» Material shown:

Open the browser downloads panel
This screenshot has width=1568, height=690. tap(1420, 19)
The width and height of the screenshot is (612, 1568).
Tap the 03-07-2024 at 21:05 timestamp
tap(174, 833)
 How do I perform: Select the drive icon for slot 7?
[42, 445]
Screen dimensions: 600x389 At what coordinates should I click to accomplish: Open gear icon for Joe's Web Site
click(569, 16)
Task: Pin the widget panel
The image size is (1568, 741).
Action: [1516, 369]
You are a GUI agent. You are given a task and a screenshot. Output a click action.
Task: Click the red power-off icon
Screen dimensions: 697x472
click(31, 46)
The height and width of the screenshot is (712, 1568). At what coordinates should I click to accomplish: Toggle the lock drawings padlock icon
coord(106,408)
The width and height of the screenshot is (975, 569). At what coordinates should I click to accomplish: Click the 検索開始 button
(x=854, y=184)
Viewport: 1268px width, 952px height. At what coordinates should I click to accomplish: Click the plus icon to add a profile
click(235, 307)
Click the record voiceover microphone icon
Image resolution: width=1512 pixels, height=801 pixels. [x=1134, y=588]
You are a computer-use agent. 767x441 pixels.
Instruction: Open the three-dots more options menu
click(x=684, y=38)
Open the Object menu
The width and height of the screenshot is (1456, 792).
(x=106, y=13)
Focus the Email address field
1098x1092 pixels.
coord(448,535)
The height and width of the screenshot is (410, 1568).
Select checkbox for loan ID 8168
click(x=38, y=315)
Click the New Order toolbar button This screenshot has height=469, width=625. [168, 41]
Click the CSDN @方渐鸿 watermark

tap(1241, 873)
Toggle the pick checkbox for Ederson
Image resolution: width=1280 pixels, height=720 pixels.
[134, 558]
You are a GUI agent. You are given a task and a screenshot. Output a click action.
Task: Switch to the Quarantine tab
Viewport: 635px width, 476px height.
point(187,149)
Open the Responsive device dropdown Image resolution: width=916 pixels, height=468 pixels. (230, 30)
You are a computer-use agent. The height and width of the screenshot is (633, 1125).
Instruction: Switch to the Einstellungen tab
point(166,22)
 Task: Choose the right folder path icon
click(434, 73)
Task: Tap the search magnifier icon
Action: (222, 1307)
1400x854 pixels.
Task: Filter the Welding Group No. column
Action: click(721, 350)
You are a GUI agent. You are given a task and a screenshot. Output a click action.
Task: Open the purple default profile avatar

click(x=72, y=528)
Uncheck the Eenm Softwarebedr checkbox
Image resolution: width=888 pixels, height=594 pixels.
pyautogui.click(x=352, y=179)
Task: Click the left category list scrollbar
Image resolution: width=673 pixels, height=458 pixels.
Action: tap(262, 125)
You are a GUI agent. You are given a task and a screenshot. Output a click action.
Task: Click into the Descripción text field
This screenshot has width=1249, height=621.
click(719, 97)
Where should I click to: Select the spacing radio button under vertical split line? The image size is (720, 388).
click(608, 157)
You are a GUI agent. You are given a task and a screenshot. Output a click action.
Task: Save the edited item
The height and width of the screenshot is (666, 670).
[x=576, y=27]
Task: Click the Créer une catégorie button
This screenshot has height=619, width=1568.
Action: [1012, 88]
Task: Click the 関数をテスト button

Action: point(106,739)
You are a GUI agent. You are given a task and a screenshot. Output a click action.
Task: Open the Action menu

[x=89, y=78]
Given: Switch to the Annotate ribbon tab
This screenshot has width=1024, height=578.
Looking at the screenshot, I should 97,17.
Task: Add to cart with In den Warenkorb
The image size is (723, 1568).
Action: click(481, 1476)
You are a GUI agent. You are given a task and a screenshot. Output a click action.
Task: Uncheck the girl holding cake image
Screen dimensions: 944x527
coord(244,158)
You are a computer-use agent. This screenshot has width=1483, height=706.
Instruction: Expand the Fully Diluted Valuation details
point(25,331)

» Prompt: Once you have read the records, write every one of them out again exactly.

» Expected answer:
Open the browser downloads panel
This screenshot has width=1568, height=690. tap(1420, 19)
The width and height of the screenshot is (612, 1568).
Tap the 03-07-2024 at 21:05 timestamp
tap(174, 833)
 How do I perform: Select the drive icon for slot 7?
[42, 445]
Screen dimensions: 600x389 At what coordinates should I click to accomplish: Open gear icon for Joe's Web Site
click(569, 16)
Task: Pin the widget panel
The image size is (1568, 741).
Action: [1516, 369]
You are a GUI agent. You are given a task and a screenshot. Output a click action.
Task: Click the red power-off icon
Screen dimensions: 697x472
click(31, 46)
The height and width of the screenshot is (712, 1568). At what coordinates should I click to accomplish: Toggle the lock drawings padlock icon
coord(106,408)
The width and height of the screenshot is (975, 569). At what coordinates should I click to accomplish: Click the 検索開始 button
(x=854, y=184)
Viewport: 1268px width, 952px height. At what coordinates should I click to accomplish: Click the plus icon to add a profile
click(235, 307)
Click the record voiceover microphone icon
Image resolution: width=1512 pixels, height=801 pixels. [x=1134, y=588]
You are a computer-use agent. 767x441 pixels.
Instruction: Open the three-dots more options menu
click(x=684, y=38)
Open the Object menu
The width and height of the screenshot is (1456, 792).
(x=106, y=13)
Focus the Email address field
1098x1092 pixels.
coord(448,535)
The height and width of the screenshot is (410, 1568).
Select checkbox for loan ID 8168
click(x=38, y=315)
Click the New Order toolbar button This screenshot has height=469, width=625. [168, 41]
Click the CSDN @方渐鸿 watermark

tap(1241, 873)
Toggle the pick checkbox for Ederson
Image resolution: width=1280 pixels, height=720 pixels.
[134, 558]
You are a GUI agent. You are given a task and a screenshot. Output a click action.
Task: Switch to the Quarantine tab
Viewport: 635px width, 476px height.
point(187,149)
Open the Responsive device dropdown Image resolution: width=916 pixels, height=468 pixels. (230, 30)
You are a computer-use agent. The height and width of the screenshot is (633, 1125).
Instruction: Switch to the Einstellungen tab
point(166,22)
 Task: Choose the right folder path icon
click(434, 73)
Task: Tap the search magnifier icon
Action: (222, 1307)
1400x854 pixels.
Task: Filter the Welding Group No. column
Action: click(721, 350)
You are a GUI agent. You are given a task and a screenshot. Output a click action.
Task: Open the purple default profile avatar

click(x=72, y=528)
Uncheck the Eenm Softwarebedr checkbox
Image resolution: width=888 pixels, height=594 pixels.
pyautogui.click(x=352, y=179)
Task: Click the left category list scrollbar
Image resolution: width=673 pixels, height=458 pixels.
Action: tap(262, 125)
You are a GUI agent. You are given a task and a screenshot. Output a click action.
Task: Click into the Descripción text field
This screenshot has width=1249, height=621.
click(719, 97)
Where should I click to: Select the spacing radio button under vertical split line? The image size is (720, 388).
click(608, 157)
You are a GUI agent. You are given a task and a screenshot. Output a click action.
Task: Save the edited item
The height and width of the screenshot is (666, 670).
[x=576, y=27]
Task: Click the Créer une catégorie button
This screenshot has height=619, width=1568.
Action: [1012, 88]
Task: Click the 関数をテスト button

Action: point(106,739)
You are a GUI agent. You are given a task and a screenshot. Output a click action.
Task: Open the Action menu

[x=89, y=78]
Given: Switch to the Annotate ribbon tab
This screenshot has width=1024, height=578.
Looking at the screenshot, I should 97,17.
Task: Add to cart with In den Warenkorb
The image size is (723, 1568).
Action: click(481, 1476)
You are a GUI agent. You are given a task and a screenshot. Output a click action.
Task: Uncheck the girl holding cake image
Screen dimensions: 944x527
coord(244,158)
You are a computer-use agent. This screenshot has width=1483, height=706.
Instruction: Expand the Fully Diluted Valuation details
point(25,331)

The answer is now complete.